Although Taylor dismissed such fears as irrational and unrealistic, they were all too real in the minds of Stalin and other Soviet leaders. They had always regarded the Rapallo treaty as "some minimal reassurance that a united phalanx of capitalist powers was not yet poised to crush the Soviet experiment" (Uldricks, p. 136). In the 1930s, Taylor agreed that that the Soviets might have been more justified in regarding the Munich agreement and non-intervention in the Spanish Civil War as evidence that Britain and France were accommodating the fascist states. He demonstrated that "the British government consistently rebuffed the attempts of the Kremlin to draw it and France into a system of collective security against the menace of Nazi aggression" (Uldricks, p. 137). On the other hand, Taylor did not take Nazi racist ideology seriously, and regarded Hitler as a rational actor and pragmatic statesman who blundered into a world war rather than advocating a racial war of conquest and genocide.

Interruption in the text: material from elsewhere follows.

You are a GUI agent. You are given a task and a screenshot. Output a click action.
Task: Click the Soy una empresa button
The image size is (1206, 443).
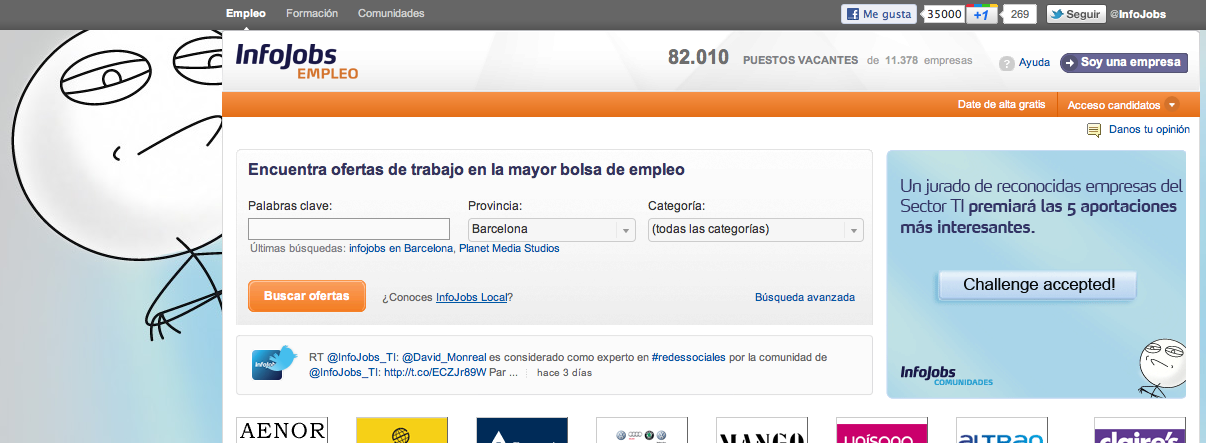tap(1123, 63)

Cold War Historians and Soviet Aggression

Robert Tucker found more sinister motives in Soviet foreign policy in the 1920s and 1930s, and in which Stalin would stand back and provoke a destructive war between the imperialist states in hopes of expanding Soviet influence afterwards. According to R.C. Raack, Stalin was planning on a long, drawn out type of trench warfare of the type that occurred in 1914-18, but as he later learned to his detriment, he was fighting the last war. Raack did not regard Stalin's foreign policy as purely defensive, however, since he thought that a prolonged war would "create an opportunity for the Red Army to aid proletarian revolutions in the West" (Uldricks, p. 140). In any event, the leaders of the Western powers, including Churchill, certainly feared that this would be one outcome of expanded Soviet influence during the war. Tucker added that the Soviet purges of the 1930s "were necessary to clear opposition within the Bolshevik elite to an opportunistic deal with Hitler," which Stalin had long planned to make (Uldricks, p. 140). In reality, though, the pro-German Rapallo diplomats were targeted far more in these purges than those like Litvinov who advocated an alliance with the West. Gerhard Weinberg also asserted that Stalin's first preference was always a deal with Nazi Germany, but that Hitler consistently rebuffed him before 1939. If this were true, though, it would make "98% of all Soviet diplomatic activities in the 1930s a brittle cover for the remaining 2%," as would Soviet support for anti-fascist Popular Front governments in France, Spain and other countries (Uldricks, p. 140).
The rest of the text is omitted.